Non è mai superfluo ricordare che il marxismo-leninismo è stato inventato da Stalin. Fu lui infatti che, subito all’indomani della morte di Lenin, pretese imbalsamarne lo spirito come se ne era imbalsamato il corpo, e diede la famosa definizione: “il leninismo è il marxismo dell’epoca dell’imperialismo e della rivoluzione proletaria”. Si volle cioè fare di una determinata esperienza rivoluzionaria, quella bolscevica, che era stata resa possibile da condizioni storiche assolutamente eccezionali, un modello valido per tutte le rivoluzioni, venendo così a contraddire in pieno proprio uno dei principali insegnamenti di Lenin che era quello dell’analisi concreta delle situazioni concrete”...
È proprio questa concretezza che ha permesso a Lenin di diventare un grande stratega e soprattutto un genio della tattica della lotta politica, che gli ha permesso di tradurre il marxismo, cioè una dottrina rivoluzionaria maturata nel paese più sviluppato del suo tempo, l’Inghilterra, in forma adatta a un paese ancora profondamente arretrato come era la Russia zarista….

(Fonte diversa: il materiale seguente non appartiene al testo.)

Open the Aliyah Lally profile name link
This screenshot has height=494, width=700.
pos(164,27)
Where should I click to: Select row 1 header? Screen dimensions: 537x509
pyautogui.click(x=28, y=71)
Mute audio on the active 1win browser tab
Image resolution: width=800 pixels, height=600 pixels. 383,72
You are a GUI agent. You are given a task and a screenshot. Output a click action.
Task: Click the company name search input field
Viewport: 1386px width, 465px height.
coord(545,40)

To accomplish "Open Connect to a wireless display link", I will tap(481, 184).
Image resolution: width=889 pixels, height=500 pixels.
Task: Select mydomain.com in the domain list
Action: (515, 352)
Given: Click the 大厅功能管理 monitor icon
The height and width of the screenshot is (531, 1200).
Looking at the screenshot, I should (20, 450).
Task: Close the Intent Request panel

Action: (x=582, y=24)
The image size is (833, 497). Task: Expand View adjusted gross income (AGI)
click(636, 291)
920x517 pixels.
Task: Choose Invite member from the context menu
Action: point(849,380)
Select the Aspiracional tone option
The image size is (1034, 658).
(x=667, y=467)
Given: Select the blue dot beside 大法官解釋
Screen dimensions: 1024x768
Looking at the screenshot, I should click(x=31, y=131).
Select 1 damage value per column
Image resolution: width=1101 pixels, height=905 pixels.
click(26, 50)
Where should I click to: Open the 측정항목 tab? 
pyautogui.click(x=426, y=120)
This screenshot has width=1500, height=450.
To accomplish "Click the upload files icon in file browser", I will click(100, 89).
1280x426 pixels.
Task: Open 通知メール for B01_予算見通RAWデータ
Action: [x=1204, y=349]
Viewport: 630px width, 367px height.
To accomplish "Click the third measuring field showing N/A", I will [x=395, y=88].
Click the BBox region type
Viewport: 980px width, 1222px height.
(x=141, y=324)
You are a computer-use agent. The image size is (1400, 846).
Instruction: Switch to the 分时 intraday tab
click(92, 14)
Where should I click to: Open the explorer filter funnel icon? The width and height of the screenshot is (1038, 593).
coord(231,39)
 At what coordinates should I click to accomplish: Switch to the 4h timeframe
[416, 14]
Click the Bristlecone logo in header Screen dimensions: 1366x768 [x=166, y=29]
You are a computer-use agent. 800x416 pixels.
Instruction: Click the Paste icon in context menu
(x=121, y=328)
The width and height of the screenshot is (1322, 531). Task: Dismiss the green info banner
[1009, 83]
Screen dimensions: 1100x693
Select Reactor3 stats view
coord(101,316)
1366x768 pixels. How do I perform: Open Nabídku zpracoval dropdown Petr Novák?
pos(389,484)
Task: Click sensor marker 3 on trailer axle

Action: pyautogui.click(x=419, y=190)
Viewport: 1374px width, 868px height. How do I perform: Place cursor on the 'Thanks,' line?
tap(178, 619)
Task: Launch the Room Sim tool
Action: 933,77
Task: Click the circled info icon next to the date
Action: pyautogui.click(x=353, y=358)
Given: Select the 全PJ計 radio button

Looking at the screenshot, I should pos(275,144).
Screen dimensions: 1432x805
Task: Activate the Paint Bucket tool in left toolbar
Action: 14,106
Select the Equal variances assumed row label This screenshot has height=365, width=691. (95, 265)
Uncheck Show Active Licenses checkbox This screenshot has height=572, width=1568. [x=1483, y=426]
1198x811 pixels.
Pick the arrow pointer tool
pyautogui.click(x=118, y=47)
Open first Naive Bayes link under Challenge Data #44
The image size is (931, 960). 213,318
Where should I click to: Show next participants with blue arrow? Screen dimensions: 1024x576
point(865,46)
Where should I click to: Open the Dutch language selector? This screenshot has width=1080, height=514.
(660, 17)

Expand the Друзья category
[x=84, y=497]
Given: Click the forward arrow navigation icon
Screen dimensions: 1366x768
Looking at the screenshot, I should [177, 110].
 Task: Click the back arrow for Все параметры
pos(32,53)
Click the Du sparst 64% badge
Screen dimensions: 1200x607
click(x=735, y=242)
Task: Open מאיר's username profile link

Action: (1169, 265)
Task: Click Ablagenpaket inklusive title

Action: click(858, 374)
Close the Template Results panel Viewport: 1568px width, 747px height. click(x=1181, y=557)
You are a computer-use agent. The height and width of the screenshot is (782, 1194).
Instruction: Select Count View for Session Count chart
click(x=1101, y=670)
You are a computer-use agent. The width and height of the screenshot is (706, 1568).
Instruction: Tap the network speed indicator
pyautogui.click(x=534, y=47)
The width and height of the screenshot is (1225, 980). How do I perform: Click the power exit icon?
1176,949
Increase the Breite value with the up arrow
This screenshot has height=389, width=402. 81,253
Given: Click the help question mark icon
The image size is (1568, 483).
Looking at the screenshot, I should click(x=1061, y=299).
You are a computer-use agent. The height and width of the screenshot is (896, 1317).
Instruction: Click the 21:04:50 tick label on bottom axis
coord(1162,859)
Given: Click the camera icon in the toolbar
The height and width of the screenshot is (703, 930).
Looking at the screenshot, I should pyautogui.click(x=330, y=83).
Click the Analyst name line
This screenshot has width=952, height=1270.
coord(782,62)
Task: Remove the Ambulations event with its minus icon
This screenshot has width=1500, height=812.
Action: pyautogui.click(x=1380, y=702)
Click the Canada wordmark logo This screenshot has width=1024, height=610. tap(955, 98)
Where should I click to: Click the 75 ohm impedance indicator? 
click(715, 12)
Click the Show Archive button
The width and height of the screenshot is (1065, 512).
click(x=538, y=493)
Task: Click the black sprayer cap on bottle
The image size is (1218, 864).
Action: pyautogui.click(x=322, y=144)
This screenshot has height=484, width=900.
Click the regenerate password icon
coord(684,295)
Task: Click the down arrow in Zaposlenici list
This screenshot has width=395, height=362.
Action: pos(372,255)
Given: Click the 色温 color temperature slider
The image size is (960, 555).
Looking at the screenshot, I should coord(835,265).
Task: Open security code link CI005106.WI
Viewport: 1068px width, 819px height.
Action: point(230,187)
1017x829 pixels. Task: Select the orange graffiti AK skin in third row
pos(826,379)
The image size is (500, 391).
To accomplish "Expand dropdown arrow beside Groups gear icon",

Ma per noi occidentali, per noi che viviamo in paesi di capitalismo avanzato, non è certo meno fecondo dell’insegnamento di Lenin, quello di Rosa Luxemburg, definita da Mehring come “il cervello più geniale fra gli eredi scientifici di Marx e di Engels, da Lukàcs come “la sola discepola di Marx che abbia prolungato realmente l’opera della sua vita”, da Radek come ”il più profondo cervello teorico del comunismo”, “che era ed è rimasta un’aquila”, secondo l’espressione dello stesso Lenin. Assistiamo oggi ad una rinascita dell’interesse soprattutto delle nuove generazioni per il pensiero e l’opera della rivoluzionaria polacca, ma in misura a mio giudizio ancora insufficiente a trarne i ricchissimi frutti che se ne potrebbero ricavare. Spetta infatti essenzialmente alla Luxemburg il merito di aver restaurato e difeso il marxismo come metodo, come concezione dialettica della totalitàanche contro il dogmatismo bolscevico: non fu un caso che Stalin ne bandisse gli scritti e gli staliniani arrivassero a parlare di “lue luxemburghiana”. Spetta a lei anche il merito di avere elaborato una nuova strategia rivoluzionaria fondata sull’analisi dell’imperialismo e dell’inevitabilità della guerra interimperialistica, strategia poi consacrata nello emendamento Luxemburg-Lenin al congresso di Stoccarda del 1907 e realizzata vittoriosamente da Lenin nel corso della prima guerra mondiale. Anche lei, come Lenin, analizzò l’imperialismo e denunciò, come nessuno prima di lei, le inevitabili connessioni fra lo sviluppo intensivo del capitalismo al centro del sistema e lo sviluppo estensivo alla periferia sotto forma di aggressione permanente ai popoli coloniali o semi-coloniali e, in connessione con tutto lo sviluppo imperialistico, la funzione economica delle spese militari come mercato sussidiario capace di offrire una domanda solvibile per lo smercio della produzione capitalistica e, quindi, per la stabilizzazione e lo sviluppo del sistema.